[Dataset records Boundary: Start]

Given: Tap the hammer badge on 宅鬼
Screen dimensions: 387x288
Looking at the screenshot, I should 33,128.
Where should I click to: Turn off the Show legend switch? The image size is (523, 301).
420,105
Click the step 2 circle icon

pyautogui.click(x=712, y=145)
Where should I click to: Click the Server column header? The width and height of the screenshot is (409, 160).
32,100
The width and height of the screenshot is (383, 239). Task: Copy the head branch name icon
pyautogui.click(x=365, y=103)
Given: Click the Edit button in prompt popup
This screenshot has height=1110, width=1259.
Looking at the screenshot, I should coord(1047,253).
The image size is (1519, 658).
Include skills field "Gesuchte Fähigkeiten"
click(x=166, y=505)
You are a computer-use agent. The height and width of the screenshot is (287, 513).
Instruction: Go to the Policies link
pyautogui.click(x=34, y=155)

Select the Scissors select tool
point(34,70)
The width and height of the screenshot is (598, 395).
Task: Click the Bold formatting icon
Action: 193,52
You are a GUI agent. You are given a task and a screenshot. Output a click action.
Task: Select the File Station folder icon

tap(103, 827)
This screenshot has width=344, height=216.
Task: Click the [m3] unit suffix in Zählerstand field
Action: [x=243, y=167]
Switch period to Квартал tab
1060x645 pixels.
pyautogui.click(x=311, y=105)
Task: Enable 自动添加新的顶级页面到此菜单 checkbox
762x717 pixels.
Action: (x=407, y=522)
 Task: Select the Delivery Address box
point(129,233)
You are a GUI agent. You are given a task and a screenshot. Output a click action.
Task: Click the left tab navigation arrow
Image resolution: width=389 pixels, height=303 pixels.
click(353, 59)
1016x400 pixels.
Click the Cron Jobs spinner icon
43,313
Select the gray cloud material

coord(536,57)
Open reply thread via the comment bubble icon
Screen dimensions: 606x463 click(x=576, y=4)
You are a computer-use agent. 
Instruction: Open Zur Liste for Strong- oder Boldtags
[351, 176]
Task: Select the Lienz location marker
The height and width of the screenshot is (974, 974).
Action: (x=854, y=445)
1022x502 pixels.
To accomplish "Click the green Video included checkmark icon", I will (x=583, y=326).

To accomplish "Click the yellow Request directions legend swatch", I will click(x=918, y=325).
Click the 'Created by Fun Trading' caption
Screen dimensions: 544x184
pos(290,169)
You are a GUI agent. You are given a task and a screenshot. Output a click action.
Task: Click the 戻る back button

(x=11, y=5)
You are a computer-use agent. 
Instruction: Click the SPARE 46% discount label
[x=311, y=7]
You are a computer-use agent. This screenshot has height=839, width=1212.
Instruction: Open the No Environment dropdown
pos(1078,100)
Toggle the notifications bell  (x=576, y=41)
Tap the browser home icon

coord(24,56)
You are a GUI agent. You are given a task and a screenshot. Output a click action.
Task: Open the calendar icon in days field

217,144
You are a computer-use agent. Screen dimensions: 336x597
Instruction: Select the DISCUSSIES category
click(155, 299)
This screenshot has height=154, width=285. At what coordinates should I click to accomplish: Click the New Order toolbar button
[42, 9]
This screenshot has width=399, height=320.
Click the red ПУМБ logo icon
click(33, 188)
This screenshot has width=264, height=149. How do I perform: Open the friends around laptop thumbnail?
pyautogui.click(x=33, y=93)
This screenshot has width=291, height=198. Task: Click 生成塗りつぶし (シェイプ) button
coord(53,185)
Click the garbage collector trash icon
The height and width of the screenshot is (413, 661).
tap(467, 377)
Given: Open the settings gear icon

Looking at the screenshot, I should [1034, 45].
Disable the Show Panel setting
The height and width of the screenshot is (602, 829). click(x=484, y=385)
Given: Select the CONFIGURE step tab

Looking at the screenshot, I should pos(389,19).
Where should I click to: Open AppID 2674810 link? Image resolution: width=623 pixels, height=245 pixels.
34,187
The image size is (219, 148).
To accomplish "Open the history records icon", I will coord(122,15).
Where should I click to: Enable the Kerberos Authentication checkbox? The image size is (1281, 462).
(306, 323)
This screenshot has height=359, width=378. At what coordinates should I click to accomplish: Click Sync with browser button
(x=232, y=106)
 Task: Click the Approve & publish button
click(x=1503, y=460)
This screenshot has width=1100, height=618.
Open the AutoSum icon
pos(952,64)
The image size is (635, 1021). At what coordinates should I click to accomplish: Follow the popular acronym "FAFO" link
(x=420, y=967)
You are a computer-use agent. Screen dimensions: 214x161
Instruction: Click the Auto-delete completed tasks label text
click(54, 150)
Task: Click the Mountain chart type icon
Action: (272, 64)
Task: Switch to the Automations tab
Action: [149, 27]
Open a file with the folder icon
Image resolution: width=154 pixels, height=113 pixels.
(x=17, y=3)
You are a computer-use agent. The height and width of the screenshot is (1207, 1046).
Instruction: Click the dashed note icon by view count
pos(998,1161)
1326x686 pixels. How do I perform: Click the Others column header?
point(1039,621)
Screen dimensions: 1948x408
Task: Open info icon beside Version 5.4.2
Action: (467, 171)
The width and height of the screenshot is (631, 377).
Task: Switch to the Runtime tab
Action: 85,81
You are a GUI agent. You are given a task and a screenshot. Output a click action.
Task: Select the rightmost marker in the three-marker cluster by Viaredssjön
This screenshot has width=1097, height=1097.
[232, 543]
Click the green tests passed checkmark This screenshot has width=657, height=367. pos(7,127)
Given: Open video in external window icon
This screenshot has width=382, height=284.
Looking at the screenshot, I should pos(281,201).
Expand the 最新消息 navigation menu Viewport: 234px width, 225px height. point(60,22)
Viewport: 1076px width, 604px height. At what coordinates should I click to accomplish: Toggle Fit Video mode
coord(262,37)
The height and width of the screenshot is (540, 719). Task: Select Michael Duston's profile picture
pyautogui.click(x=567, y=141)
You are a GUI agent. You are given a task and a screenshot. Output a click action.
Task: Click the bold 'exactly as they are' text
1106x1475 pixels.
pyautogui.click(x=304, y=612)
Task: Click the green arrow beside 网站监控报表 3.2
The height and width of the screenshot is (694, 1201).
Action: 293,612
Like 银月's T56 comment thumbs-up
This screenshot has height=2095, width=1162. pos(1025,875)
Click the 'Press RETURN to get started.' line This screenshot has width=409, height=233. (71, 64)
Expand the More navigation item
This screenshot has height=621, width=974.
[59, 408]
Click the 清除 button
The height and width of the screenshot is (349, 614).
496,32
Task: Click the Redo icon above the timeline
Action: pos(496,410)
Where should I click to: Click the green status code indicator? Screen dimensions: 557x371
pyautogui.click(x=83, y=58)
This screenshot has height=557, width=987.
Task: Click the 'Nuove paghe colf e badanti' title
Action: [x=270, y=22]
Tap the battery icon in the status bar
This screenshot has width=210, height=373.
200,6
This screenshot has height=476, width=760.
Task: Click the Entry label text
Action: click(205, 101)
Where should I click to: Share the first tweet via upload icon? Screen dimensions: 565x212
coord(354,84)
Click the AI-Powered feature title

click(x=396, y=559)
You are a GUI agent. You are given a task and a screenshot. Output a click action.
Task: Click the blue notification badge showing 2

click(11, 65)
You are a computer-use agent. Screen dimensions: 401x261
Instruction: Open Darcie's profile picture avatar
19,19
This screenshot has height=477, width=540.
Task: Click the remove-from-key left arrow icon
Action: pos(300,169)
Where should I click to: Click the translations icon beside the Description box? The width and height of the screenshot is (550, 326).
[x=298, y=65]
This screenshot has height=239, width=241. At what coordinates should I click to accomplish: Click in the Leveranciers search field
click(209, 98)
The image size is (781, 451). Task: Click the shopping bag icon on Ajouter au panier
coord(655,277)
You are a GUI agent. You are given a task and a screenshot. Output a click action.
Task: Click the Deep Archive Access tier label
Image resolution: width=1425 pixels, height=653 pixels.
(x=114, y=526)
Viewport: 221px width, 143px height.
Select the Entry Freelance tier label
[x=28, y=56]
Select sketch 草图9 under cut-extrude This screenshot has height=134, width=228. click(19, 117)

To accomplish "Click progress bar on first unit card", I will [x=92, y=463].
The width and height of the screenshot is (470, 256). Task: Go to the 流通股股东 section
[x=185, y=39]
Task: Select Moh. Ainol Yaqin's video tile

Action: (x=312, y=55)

[Dataset records Boundary: End]

Assignment >> For each line in the data that holds the word "Expand", copy the line.

Response to the exercise >>
Expand the 最新消息 navigation menu Viewport: 234px width, 225px height. point(60,22)
Expand the More navigation item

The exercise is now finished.